### Aim of the task
Reproduce the part that opens with the line containing "at (847, 491)." and closes with the line containing "coordinates (595, 154)", replacing "Identify the location of" with "Give the position of" and leaving everything else unchanged.

Material excerpted from a collection:
★ ★ ★ ★ ★ ★ ★

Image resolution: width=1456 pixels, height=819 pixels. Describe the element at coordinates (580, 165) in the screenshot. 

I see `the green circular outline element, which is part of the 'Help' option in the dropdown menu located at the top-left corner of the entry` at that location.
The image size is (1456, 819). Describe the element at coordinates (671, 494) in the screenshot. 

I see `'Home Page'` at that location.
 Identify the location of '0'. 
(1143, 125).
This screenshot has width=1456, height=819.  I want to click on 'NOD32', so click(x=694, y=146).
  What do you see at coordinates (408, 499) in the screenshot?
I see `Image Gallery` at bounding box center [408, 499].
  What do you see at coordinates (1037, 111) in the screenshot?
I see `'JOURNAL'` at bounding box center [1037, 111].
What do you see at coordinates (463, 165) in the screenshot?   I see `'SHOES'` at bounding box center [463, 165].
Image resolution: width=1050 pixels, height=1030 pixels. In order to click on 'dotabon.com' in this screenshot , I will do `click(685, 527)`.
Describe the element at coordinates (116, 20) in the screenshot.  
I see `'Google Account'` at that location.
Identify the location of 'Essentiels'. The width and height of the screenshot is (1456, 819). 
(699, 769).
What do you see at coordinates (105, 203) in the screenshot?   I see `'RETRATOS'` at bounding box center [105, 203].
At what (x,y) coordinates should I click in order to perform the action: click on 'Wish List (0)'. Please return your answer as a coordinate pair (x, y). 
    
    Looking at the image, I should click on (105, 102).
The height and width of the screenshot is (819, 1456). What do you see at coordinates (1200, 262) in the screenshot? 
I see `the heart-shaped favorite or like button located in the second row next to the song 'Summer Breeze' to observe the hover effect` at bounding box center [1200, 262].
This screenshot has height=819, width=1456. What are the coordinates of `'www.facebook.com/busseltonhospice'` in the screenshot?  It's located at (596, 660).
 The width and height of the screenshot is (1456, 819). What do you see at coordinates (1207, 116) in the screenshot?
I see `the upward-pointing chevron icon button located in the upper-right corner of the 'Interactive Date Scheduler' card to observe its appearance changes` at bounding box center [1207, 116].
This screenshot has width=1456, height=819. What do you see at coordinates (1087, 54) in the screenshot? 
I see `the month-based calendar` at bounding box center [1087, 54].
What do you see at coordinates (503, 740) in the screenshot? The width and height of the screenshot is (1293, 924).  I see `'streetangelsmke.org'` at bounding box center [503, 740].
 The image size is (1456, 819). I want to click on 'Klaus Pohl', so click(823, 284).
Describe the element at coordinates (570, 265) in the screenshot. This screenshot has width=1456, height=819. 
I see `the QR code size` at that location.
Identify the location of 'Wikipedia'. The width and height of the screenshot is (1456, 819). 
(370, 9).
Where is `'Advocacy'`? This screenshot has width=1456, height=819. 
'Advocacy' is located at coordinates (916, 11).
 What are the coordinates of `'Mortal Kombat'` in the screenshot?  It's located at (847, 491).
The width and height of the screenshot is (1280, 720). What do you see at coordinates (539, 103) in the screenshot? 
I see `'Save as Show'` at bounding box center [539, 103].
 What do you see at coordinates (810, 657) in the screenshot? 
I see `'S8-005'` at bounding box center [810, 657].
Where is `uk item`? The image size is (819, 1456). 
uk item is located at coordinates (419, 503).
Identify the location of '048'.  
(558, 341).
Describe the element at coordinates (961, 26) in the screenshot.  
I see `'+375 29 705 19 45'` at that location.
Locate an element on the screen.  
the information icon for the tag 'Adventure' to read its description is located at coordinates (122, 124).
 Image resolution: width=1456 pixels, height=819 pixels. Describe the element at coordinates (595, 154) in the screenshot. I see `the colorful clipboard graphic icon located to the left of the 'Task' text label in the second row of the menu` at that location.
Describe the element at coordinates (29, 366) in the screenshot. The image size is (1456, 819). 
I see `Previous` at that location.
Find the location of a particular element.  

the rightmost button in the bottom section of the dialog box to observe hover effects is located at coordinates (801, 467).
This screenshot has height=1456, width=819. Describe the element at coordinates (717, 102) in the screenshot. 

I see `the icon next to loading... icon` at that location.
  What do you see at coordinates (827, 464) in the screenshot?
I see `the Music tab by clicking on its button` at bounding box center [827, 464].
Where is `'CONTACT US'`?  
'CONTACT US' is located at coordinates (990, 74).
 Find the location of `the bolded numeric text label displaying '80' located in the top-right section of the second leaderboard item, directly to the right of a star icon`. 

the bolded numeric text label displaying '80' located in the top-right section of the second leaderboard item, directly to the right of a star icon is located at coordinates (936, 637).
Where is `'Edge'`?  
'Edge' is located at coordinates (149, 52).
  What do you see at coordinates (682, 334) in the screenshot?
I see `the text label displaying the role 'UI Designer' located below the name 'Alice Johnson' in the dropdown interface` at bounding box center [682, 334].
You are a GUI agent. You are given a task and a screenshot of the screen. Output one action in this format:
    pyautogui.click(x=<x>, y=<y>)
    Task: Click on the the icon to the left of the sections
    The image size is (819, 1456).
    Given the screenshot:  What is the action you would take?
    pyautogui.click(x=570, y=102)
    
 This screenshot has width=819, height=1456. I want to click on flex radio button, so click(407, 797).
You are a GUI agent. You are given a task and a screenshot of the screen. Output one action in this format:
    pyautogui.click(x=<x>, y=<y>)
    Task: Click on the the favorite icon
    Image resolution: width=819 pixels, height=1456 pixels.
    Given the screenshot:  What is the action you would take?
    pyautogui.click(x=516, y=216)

★ ★ ★ ★ ★ ★ ★

### Exercise solution
 What are the coordinates of `'Mortal Kombat'` in the screenshot?  It's located at (847, 491).
The width and height of the screenshot is (1280, 720). What do you see at coordinates (539, 103) in the screenshot? 
I see `'Save as Show'` at bounding box center [539, 103].
 What do you see at coordinates (810, 657) in the screenshot? 
I see `'S8-005'` at bounding box center [810, 657].
Where is `uk item`? The image size is (819, 1456). 
uk item is located at coordinates (419, 503).
Give the position of '048'.  
(558, 341).
Describe the element at coordinates (961, 26) in the screenshot.  
I see `'+375 29 705 19 45'` at that location.
Locate an element on the screen.  
the information icon for the tag 'Adventure' to read its description is located at coordinates (122, 124).
 Image resolution: width=1456 pixels, height=819 pixels. Describe the element at coordinates (595, 154) in the screenshot. I see `the colorful clipboard graphic icon located to the left of the 'Task' text label in the second row of the menu` at that location.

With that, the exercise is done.